- **EXERCISE OBJECTIVE**: Given the entries that follow, write out exactly the lines starting at the one containing "Screen dimensions: 800x600" and ending at the one containing "Click the first", both ends included, and only those.

- **PROVIDED DATA**:
::::

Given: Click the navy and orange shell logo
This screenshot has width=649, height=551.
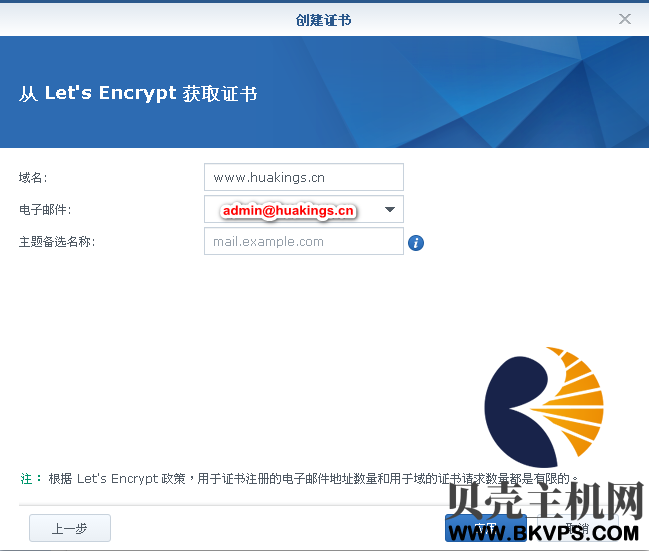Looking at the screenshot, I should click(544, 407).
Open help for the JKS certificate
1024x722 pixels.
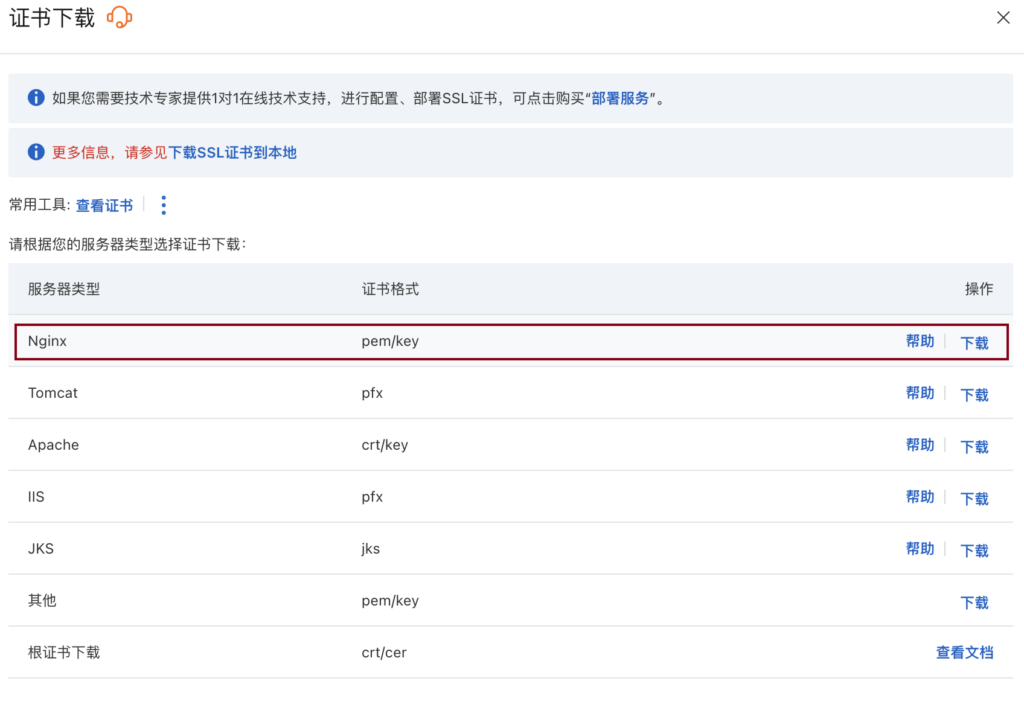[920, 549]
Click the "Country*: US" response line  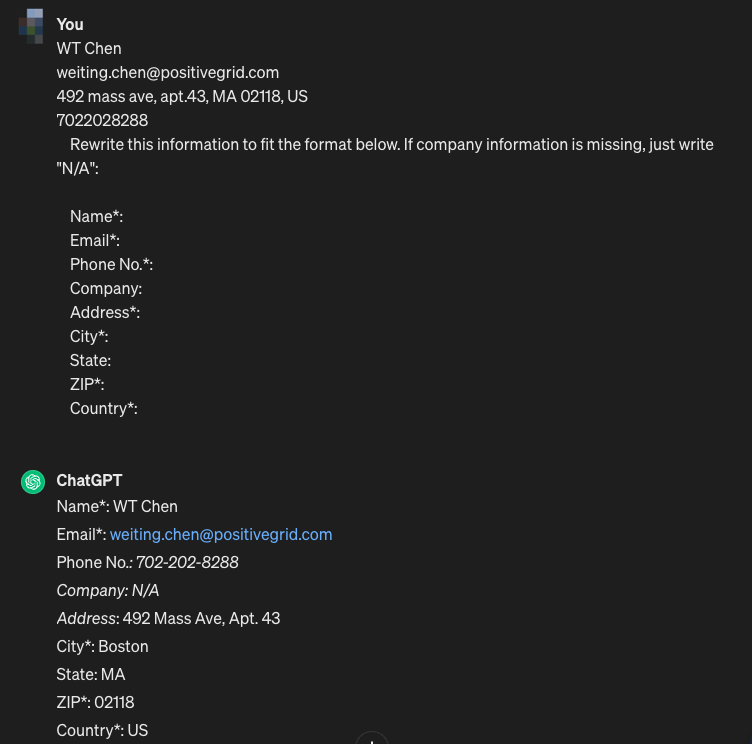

::::

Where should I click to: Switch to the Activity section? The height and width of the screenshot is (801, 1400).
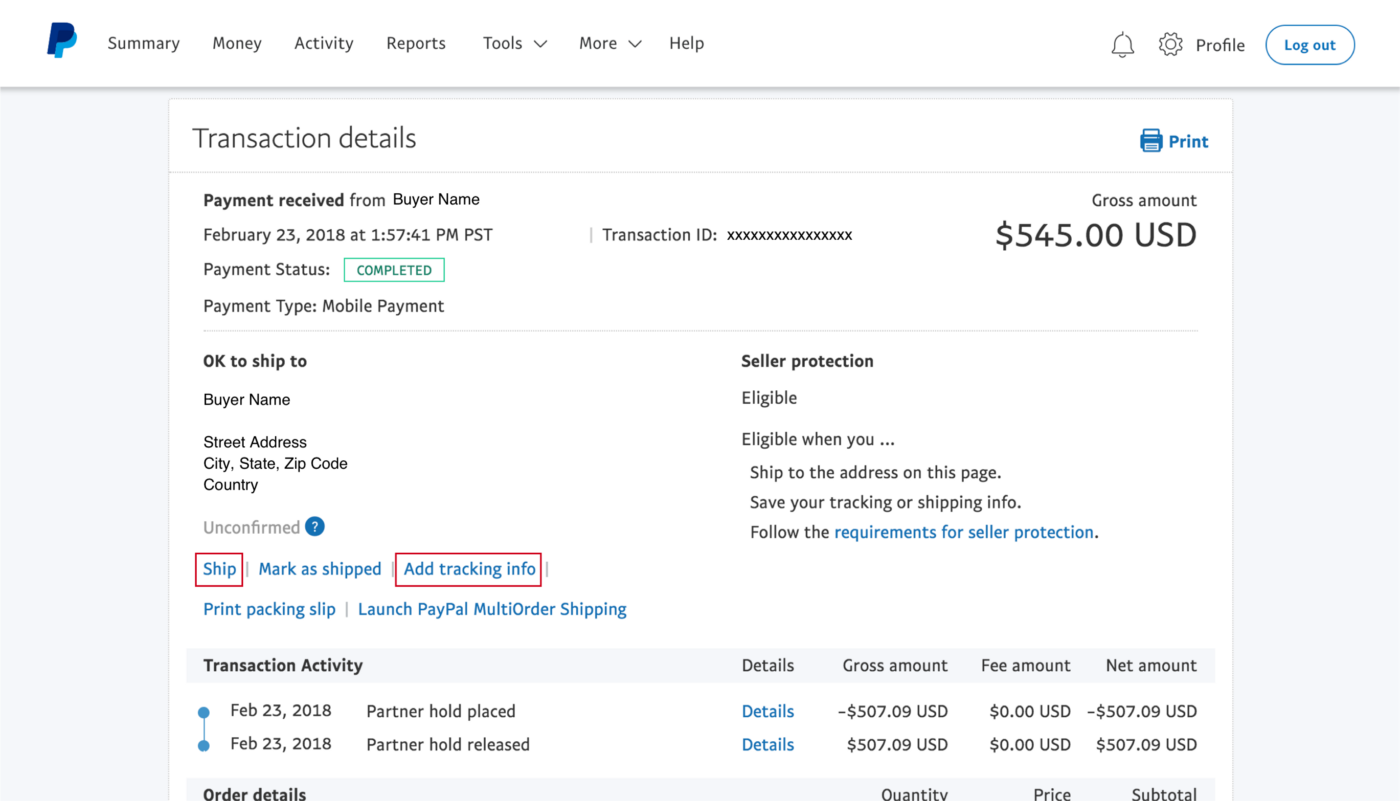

::::

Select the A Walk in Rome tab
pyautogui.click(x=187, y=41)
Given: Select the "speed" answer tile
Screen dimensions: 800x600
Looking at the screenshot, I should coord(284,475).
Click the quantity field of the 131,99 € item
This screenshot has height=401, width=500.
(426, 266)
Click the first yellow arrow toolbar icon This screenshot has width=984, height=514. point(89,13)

::::

- **REPLY**:
Screen dimensions: 800x600
Looking at the screenshot, I should coord(284,475).
Click the quantity field of the 131,99 € item
This screenshot has height=401, width=500.
(426, 266)
Click the first yellow arrow toolbar icon This screenshot has width=984, height=514. point(89,13)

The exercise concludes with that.